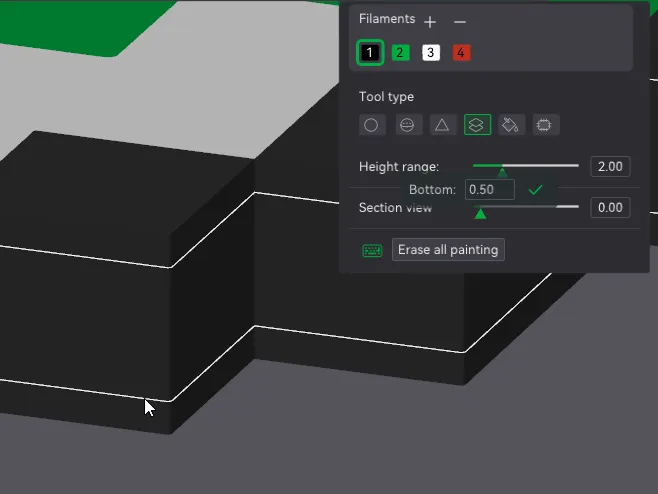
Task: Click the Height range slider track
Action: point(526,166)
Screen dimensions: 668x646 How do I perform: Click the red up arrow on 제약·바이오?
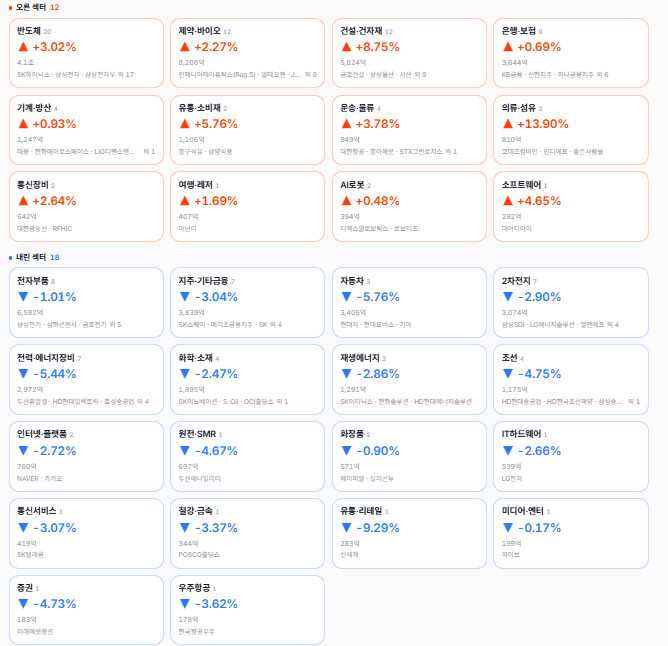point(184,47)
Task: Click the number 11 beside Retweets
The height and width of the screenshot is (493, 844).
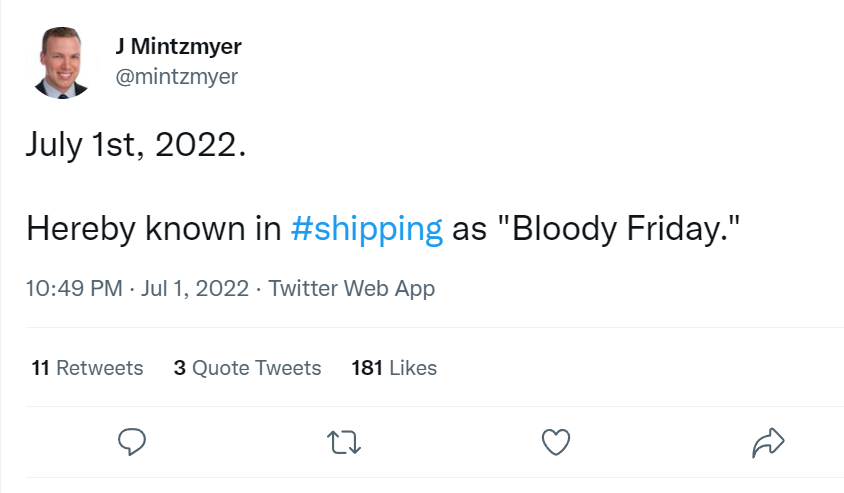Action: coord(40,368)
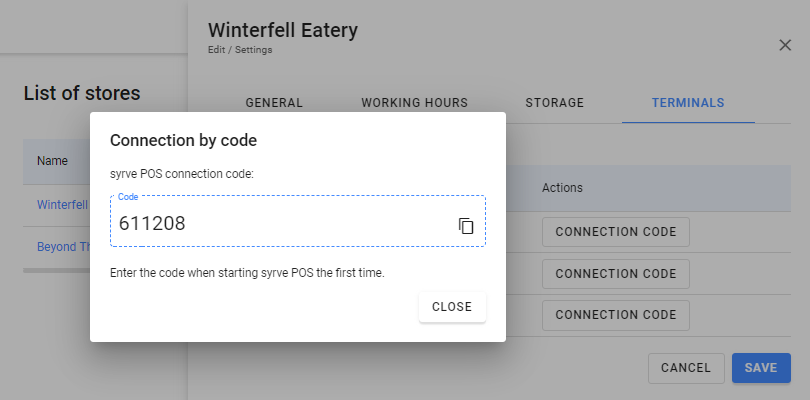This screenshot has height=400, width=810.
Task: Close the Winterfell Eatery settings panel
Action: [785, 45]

_ _ _

ASSIGNED TASK:
Write out exactly, with no pictures, each line from the one containing "Screen dimensions: 668x646" through the last line of the listing above, both included.

RESULT FOR THIS TASK:
Screen dimensions: 668x646 How do I perform: Click the red up arrow on 제약·바이오?
point(184,47)
Task: Click the number 11 beside Retweets
The height and width of the screenshot is (493, 844).
Action: coord(40,368)
This screenshot has height=400, width=810.
Task: Close the Winterfell Eatery settings panel
Action: [785, 45]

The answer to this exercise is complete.